Outro projeto com o governo de Minas prevê 60 viagens com alunos de escolas públicas, de 5 a 12 anos, para conhecer a Pampulha na jardineira. Parte dos gastos também ficarão com Rios.
“Queremos deixar para a próxima geração o trabalho que nossos antepassados fizeram para que a gente tenha o conforto de hoje. Na jardineira, os passageiros viajavam no pó ou no barro. Não tinha asfalto. E quando atolava, as pessoas tinham que empurrar.”
O trabalho na Pampulha o aproximou da obra de Juscelino Kubitschek, que quando foi prefeito de Belo Horizonte nos anos 1940 idealizou o conjunto arquitetônico moderno em torno da lagoa, com projetos de Oscar Niemeyer e paisagismo de Burle Marx.
“Me tornei um fã de JK. Ele tinha um otimismo irreparável e foi muito audacioso em fazer isso num período de guerra”, diz Rios.

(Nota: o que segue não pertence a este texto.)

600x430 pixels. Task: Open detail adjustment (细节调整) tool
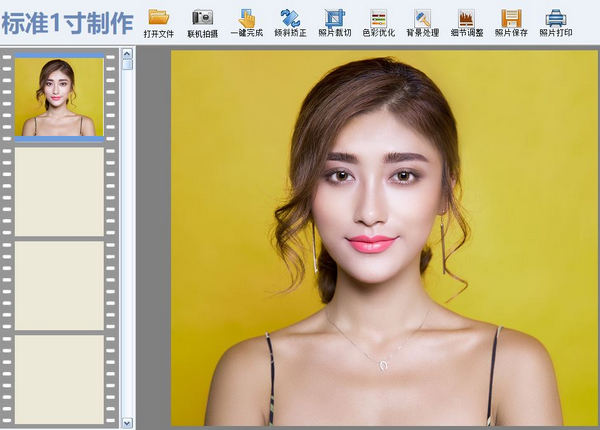click(x=466, y=17)
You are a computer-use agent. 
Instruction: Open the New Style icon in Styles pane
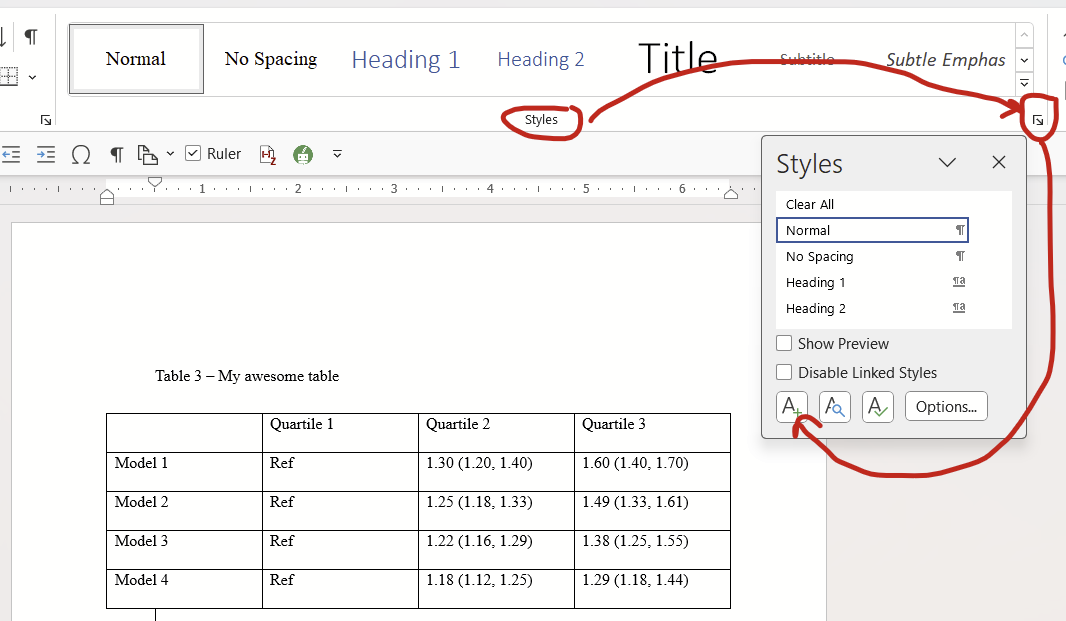(791, 406)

Embora não tenha formação em história, Rios aprende e ensina ao participar de seminários como conselheiro do Estado na Cultura. Também é conselheiro de Segurança Pública, de uma associação de comércio e serviços, de uma área de preservação ambiental e, finalmente, é presidente da associação de moradores do seu bairro, Lourdes. Guarda ainda inúmeros prêmios e medalhas de honra por sua obra de colecionador.
Atualmente sua renda vem principalmente do aluguel de lojas que constrói em associação com uma pequena construtora. Rios conta com uma equipe de oito pessoas, entre mecânicos e uma das suas filhas, para manter o acervo, promover o museu e gerenciar a divulgação das suas atividades.